Suena baritonal la voz interior con la que se expresa un ruego.
Se espesa el sonido en la sangre que lo lleva hasta alojarlo en la sien. «Te quiero pedir…». Se abren los ojos. La señora acaricia el rostro con su mano izquierda y la derecha toca el vientre de la Difunta, la roja escultura acostada. Al quedar a ciegas otra vez, un resplandor anaranjado se instala en los parpados. Y surge la imagen. «Se que es difícil, pero…». Ya no importa si un escéptico nos mira.
Lo que hémos pensado siempre de la fe y su vaso comunicante con la ignorancia. ¿No tiene uno ya bastante con Jesús? Estamos allí con las piernas entreabiertas, firmes y las manos juntas por delante del cuerpo. Una mano toma la otra. A velocidad que seguramente la Difunta igual capta, le contamos. Más que hablar por dentro dejamos que una catarata de imágenes le explique. Pasan las caras de unos tipos de mierda que son los que nos han hecho daño. Unos libros imaginarios donde debería estar escrito lo que sucedió hace 35 años.
«Necesito encontrar eso». Es una película lo que la Difunta ve; si ve.

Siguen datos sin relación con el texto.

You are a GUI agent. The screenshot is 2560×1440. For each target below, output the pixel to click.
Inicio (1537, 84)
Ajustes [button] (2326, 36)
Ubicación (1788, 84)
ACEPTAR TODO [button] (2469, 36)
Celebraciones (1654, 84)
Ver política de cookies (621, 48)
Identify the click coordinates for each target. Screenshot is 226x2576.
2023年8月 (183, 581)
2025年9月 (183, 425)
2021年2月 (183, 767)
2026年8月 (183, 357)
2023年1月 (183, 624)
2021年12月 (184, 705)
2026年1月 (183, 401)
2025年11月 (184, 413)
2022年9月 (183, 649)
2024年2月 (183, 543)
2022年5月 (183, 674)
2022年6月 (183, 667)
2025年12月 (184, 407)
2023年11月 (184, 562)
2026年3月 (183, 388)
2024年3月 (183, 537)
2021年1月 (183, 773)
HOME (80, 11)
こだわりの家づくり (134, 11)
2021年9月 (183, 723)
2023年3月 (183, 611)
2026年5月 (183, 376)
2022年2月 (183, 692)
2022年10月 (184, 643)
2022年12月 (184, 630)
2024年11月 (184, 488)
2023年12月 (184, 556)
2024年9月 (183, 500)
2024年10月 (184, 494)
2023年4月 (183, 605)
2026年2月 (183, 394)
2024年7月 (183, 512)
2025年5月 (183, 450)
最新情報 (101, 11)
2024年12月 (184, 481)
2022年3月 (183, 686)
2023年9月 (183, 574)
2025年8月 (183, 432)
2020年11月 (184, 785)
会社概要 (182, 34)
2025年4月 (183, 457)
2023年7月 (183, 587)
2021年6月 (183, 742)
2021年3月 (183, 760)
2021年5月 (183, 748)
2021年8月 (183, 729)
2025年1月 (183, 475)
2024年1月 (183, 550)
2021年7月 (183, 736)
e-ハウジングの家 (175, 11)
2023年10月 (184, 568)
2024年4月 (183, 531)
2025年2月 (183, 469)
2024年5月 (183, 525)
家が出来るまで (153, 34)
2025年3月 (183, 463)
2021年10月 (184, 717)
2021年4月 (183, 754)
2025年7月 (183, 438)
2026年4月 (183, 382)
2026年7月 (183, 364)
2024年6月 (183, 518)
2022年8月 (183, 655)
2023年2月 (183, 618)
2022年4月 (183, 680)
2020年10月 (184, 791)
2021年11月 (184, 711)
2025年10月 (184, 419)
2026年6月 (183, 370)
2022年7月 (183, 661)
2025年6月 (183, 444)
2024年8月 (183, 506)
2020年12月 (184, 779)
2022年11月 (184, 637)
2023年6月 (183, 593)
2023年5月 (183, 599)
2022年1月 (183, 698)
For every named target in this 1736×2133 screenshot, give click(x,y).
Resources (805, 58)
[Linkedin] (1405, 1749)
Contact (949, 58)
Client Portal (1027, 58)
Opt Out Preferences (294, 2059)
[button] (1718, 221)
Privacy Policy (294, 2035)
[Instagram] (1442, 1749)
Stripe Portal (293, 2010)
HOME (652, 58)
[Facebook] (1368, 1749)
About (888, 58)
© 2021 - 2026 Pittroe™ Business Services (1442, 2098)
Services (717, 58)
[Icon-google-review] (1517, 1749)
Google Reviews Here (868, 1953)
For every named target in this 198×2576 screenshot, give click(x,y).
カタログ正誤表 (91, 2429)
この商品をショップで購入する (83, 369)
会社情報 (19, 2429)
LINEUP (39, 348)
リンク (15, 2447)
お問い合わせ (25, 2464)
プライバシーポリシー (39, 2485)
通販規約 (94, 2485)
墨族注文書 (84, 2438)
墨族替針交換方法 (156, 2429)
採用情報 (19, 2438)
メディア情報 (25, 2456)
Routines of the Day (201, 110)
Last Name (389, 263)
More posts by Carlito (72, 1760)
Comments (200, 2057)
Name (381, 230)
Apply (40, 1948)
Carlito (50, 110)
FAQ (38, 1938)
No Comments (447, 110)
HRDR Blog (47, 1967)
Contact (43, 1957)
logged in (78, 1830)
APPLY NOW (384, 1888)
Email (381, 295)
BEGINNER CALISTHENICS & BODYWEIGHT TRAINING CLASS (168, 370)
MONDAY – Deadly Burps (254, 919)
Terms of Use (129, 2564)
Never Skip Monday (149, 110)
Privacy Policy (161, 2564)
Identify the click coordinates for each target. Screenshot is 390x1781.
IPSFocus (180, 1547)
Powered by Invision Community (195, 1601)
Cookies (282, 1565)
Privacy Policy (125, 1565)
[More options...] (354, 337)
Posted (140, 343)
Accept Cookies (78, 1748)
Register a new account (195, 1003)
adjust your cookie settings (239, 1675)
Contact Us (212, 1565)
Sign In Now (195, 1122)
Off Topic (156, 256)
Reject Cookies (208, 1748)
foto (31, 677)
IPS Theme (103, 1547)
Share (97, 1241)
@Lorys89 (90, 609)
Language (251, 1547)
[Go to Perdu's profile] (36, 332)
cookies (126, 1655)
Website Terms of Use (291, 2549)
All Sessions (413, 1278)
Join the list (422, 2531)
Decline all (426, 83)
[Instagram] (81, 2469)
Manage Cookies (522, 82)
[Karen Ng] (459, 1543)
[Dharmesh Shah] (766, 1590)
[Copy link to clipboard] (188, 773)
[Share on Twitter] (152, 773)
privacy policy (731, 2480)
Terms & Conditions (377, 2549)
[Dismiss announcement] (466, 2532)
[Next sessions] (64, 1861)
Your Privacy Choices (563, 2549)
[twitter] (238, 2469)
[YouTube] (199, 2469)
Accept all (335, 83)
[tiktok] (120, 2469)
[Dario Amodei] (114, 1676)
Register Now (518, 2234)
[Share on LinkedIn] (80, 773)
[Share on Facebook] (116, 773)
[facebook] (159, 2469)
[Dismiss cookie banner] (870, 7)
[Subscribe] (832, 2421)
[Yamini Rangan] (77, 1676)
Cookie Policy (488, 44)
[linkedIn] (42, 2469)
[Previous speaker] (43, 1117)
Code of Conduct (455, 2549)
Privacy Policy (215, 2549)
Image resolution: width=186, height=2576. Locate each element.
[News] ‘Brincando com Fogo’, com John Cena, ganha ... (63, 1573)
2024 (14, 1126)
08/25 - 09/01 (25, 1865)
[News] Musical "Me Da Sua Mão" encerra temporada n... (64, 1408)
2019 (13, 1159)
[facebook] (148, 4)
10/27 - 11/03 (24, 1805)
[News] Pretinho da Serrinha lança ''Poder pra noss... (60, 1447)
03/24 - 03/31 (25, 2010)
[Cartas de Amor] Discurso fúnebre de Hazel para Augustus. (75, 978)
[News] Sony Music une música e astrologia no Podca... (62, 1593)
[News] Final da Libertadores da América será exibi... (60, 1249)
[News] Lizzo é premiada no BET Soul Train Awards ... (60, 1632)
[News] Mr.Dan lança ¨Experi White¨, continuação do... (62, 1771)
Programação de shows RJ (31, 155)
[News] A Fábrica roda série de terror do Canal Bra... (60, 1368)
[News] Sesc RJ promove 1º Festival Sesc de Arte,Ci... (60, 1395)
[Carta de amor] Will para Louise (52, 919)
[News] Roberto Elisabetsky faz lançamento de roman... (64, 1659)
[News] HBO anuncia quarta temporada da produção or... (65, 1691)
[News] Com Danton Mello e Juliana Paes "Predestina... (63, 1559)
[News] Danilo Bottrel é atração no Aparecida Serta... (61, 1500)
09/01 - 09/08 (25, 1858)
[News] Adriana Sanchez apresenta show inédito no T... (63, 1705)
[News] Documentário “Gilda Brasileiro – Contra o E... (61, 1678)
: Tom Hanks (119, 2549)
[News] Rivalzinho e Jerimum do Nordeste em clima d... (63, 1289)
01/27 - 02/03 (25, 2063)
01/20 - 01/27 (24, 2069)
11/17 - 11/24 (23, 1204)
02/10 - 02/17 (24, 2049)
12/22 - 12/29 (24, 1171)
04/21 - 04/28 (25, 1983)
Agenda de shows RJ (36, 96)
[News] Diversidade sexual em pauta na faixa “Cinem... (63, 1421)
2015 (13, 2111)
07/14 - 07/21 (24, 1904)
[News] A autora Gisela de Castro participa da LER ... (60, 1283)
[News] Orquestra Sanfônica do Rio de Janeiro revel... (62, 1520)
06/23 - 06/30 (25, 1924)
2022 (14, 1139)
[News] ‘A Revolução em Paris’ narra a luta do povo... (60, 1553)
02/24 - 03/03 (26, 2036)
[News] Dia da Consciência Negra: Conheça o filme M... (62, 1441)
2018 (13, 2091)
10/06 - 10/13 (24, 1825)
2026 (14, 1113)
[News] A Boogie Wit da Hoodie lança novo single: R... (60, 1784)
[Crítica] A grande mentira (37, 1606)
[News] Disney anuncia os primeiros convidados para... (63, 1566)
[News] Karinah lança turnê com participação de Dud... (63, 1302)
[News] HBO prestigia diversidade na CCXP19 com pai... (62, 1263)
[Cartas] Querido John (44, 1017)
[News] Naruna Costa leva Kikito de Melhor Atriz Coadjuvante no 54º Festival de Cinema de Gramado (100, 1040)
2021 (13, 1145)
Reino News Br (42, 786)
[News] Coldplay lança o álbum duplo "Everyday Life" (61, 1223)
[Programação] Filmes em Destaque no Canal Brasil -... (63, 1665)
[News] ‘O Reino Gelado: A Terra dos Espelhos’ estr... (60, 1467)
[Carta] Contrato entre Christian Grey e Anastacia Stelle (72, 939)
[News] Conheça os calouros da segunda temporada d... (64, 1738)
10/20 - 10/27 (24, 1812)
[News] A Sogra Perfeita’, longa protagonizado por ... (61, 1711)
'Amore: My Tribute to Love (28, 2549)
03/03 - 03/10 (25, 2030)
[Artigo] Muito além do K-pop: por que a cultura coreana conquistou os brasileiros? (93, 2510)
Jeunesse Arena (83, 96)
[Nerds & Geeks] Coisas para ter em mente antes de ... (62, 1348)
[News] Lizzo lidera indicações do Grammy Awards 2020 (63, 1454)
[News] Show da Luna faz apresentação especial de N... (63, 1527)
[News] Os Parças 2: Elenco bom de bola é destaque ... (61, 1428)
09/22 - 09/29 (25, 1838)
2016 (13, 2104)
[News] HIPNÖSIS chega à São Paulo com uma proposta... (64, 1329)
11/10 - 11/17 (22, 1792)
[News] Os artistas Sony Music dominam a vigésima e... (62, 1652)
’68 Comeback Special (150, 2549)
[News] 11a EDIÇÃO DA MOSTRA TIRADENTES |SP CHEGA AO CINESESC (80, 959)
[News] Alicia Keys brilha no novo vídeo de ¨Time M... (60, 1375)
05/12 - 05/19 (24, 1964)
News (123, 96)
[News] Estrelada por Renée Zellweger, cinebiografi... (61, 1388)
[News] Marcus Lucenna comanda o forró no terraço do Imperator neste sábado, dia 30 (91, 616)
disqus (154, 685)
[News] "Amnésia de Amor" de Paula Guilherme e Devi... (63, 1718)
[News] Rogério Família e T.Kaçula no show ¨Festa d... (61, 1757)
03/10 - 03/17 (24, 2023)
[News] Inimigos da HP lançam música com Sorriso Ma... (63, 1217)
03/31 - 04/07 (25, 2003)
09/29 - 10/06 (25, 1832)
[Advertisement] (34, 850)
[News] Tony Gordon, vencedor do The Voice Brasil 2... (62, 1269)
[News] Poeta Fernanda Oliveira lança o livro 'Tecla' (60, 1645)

Que «un día, en un cuartel…» y tiene que haber un lugar donde lo hayan escrito y a lo mejor quedó. Aunque está a un metro de mi, siento que debo refrescar la imagen de la Difunta. La miro. Ahora estoy solo, la señora se fue. Alcanzo a ver que la niña que acompañaba a su mamá o su abuela se acerca. Creo que no hice la cola. Pienso.
Pero estoy lanzado. Siento fe y es extraño ver que uno se abuena.
Será que, como está pidiendo, quiere merecerlo. No está esa bronca que nos habita como un lobo mientras, a la venida, veía las montañas, ocupado en pensar en los tipos que han sugerido que en los tiempos de la dictadura no fue tan como se creyó siempre que había actuado yo.
Uno se concentra en lo bueno del ruego. Es humilde el gesto, la cabeza inclinada, el esfuerzo concentrado para penetrar en el misterio de esa figura esculpida en lo alto de una pequeña loma.
«Te lo pido», dice finalmente el demandante. Y abriendo los ojos retrocedo dos pasos, para que sea elegante la despedida. Cuando desando el camino, hacía abajo, no me gusta darle la espalda. Siento que inclina la cabeza sobre su oreja derecha para verme un poco mejor. Cien metros mas allá, entre las casas y puestos de venta, me siento invadido por el recogimiento de cuando siendo niño volvía a los asientos de la iglesia con la ostia en la boca. Y cuando encuentro a mis amigos, no digo nada. Por ahora es un secreto.
Y advierto que si la Difunta no puede ayudarme, igual no me arrepentiré de esa tarde en la que creí en ella como en una santa.